> _Record excerpts_:

········

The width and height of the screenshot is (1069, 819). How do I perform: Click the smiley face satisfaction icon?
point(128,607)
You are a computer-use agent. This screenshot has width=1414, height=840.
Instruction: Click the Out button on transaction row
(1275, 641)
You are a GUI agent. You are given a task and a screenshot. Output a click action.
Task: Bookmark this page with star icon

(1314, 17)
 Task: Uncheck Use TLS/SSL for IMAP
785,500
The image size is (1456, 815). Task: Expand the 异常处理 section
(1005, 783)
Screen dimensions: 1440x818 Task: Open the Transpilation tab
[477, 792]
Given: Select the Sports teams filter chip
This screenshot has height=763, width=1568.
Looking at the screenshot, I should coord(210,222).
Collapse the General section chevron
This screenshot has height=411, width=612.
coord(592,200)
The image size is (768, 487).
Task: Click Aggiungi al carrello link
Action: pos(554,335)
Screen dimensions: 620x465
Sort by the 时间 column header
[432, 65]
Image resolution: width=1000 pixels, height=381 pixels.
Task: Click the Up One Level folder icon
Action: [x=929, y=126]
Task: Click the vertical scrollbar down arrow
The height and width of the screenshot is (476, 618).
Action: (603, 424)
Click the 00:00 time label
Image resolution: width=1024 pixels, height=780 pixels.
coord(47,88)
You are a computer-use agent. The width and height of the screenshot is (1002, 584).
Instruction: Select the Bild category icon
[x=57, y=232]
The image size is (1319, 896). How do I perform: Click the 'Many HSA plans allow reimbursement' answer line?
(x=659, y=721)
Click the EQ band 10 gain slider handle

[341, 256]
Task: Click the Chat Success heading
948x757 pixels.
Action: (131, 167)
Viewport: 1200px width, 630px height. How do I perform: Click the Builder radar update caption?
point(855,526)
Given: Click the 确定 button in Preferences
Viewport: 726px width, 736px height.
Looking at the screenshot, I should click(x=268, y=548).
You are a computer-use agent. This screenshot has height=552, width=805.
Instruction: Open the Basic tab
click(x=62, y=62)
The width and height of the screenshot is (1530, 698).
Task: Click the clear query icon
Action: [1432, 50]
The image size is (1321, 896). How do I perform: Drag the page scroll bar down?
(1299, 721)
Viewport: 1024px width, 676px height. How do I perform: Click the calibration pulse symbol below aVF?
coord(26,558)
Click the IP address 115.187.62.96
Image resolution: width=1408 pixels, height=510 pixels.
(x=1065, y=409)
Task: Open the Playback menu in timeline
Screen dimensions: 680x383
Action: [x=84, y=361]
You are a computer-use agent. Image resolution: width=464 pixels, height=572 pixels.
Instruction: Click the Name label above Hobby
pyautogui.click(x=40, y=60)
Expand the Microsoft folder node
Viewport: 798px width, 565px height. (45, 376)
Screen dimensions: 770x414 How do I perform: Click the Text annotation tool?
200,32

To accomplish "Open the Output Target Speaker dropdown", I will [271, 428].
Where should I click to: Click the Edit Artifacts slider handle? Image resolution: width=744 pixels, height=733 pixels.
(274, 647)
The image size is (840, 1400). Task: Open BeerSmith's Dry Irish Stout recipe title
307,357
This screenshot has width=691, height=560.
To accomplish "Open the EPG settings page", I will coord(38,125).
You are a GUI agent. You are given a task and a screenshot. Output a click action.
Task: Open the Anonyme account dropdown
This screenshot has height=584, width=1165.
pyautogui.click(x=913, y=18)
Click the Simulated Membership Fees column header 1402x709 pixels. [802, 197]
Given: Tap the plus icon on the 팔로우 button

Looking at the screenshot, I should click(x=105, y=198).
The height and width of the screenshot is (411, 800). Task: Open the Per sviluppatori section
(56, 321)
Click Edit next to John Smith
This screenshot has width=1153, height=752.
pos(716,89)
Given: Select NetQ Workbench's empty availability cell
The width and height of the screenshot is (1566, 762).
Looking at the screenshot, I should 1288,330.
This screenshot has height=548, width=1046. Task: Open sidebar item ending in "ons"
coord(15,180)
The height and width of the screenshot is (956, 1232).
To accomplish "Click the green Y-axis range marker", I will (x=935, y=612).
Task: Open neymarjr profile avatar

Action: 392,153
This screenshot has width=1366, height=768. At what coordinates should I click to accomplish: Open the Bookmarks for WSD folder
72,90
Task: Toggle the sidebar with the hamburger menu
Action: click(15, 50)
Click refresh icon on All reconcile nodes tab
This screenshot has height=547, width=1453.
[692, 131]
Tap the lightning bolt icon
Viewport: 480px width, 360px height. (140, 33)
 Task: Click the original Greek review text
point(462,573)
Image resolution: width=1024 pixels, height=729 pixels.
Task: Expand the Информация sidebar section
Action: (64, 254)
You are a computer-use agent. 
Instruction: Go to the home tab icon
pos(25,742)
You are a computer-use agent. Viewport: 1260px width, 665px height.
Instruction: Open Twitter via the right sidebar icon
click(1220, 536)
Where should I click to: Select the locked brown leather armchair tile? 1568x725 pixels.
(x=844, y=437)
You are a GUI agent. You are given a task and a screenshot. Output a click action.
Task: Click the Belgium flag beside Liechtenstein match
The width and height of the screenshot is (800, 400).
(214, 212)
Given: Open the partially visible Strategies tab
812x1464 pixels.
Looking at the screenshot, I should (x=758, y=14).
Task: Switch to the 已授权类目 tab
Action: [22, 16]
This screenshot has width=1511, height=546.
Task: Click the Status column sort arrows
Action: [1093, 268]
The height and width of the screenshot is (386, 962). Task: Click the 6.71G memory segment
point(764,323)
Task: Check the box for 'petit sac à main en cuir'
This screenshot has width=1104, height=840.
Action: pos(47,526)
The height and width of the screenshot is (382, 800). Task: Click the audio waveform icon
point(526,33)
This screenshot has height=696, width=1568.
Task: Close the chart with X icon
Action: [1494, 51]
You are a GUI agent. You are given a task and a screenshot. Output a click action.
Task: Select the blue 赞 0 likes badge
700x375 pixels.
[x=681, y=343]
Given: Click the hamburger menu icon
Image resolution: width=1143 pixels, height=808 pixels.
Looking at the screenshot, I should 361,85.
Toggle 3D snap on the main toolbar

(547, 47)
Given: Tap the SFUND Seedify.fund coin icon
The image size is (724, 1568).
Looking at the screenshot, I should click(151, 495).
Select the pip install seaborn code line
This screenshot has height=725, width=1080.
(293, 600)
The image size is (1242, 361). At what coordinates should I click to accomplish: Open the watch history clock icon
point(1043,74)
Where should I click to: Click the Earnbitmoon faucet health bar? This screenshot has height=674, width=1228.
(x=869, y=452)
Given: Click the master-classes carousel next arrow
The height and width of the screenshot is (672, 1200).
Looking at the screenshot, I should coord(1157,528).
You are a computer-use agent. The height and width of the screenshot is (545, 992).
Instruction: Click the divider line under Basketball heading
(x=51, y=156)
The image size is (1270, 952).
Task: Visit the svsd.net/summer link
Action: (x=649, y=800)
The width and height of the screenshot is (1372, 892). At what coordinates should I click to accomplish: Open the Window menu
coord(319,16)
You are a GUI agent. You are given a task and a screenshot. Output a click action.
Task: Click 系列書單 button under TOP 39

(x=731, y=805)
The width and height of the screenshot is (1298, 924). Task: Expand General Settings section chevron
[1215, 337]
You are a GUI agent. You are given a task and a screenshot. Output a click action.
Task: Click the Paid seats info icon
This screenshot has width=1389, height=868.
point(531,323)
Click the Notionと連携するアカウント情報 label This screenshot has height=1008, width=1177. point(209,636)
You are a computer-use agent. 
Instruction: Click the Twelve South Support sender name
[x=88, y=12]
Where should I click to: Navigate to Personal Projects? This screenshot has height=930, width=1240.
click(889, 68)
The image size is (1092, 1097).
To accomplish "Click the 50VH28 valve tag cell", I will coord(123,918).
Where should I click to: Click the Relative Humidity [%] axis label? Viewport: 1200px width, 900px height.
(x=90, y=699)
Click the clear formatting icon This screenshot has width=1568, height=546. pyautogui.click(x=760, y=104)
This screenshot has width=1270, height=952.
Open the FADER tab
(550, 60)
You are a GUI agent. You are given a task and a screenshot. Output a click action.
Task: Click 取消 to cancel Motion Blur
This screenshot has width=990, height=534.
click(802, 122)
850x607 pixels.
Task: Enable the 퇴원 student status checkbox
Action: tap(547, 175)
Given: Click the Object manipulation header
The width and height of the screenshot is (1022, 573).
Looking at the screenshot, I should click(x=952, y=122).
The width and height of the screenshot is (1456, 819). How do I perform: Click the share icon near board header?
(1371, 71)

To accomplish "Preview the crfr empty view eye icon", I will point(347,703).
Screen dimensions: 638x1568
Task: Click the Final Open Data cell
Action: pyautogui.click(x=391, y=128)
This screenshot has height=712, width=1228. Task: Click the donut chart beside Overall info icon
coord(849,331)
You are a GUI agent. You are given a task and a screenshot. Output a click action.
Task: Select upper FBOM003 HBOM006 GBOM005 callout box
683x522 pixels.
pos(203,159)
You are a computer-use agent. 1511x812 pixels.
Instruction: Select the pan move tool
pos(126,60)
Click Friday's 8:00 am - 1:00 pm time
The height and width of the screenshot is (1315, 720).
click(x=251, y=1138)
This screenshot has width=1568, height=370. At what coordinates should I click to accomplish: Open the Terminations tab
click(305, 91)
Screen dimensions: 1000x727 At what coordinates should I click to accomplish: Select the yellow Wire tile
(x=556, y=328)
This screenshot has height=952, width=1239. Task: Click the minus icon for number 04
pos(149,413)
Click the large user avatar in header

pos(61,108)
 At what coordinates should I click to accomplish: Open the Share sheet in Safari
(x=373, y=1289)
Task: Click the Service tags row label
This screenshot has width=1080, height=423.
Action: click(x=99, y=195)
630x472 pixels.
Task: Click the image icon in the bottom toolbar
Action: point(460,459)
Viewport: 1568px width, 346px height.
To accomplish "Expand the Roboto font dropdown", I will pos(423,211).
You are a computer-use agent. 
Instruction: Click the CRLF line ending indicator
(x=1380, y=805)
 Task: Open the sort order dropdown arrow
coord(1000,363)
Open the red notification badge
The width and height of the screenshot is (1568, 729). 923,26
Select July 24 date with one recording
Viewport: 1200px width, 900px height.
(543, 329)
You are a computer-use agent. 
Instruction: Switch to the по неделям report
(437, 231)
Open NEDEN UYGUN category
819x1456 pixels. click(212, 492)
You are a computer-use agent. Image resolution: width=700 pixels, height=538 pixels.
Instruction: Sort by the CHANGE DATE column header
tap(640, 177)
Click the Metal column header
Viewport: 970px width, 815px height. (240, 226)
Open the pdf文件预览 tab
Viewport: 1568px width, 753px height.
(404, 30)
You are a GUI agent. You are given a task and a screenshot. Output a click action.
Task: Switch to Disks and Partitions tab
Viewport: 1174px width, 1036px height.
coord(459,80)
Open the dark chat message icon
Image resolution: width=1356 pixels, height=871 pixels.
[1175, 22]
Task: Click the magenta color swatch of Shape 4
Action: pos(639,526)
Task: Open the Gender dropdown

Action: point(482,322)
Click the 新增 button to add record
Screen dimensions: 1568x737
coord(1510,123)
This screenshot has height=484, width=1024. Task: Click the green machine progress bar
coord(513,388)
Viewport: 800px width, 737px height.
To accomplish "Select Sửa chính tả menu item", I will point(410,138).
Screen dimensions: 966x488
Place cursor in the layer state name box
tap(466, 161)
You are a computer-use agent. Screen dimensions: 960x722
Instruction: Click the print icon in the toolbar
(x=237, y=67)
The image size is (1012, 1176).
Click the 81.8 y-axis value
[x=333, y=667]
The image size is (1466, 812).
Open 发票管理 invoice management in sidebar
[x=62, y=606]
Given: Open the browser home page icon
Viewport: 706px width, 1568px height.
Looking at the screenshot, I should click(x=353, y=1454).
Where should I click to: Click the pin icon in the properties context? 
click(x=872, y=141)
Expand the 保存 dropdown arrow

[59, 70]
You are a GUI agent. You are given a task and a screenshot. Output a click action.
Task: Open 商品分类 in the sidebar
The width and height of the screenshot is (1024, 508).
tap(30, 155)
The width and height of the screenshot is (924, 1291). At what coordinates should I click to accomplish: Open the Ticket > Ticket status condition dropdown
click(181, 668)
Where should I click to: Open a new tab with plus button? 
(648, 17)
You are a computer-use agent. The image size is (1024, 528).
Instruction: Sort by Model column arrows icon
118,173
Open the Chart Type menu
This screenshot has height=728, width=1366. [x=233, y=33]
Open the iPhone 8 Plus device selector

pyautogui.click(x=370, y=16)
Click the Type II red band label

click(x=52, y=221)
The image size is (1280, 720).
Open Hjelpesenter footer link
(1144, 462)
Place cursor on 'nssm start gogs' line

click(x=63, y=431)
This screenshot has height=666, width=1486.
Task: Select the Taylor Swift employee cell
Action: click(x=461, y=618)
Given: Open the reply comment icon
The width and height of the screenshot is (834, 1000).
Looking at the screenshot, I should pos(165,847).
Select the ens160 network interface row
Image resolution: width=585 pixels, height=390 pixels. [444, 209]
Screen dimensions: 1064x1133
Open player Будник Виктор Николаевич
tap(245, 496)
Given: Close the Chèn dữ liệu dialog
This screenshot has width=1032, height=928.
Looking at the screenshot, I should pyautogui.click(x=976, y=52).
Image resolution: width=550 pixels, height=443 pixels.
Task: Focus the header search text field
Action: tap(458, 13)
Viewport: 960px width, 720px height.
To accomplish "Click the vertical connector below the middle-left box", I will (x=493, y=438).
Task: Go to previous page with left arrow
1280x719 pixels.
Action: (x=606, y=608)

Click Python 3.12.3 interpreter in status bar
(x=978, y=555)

········

> _Prompt_: Transcribe the lines verbatim, beginning at the line that contains "Task: Open the sort order dropdown arrow" and stopping after the line that contains "Viewport: 970px width, 815px".

> _The completed task_:
 Task: Open the sort order dropdown arrow
coord(1000,363)
Open the red notification badge
The width and height of the screenshot is (1568, 729). 923,26
Select July 24 date with one recording
Viewport: 1200px width, 900px height.
(543, 329)
You are a computer-use agent. 
Instruction: Switch to the по неделям report
(437, 231)
Open NEDEN UYGUN category
819x1456 pixels. click(212, 492)
You are a computer-use agent. Image resolution: width=700 pixels, height=538 pixels.
Instruction: Sort by the CHANGE DATE column header
tap(640, 177)
Click the Metal column header
Viewport: 970px width, 815px height. (240, 226)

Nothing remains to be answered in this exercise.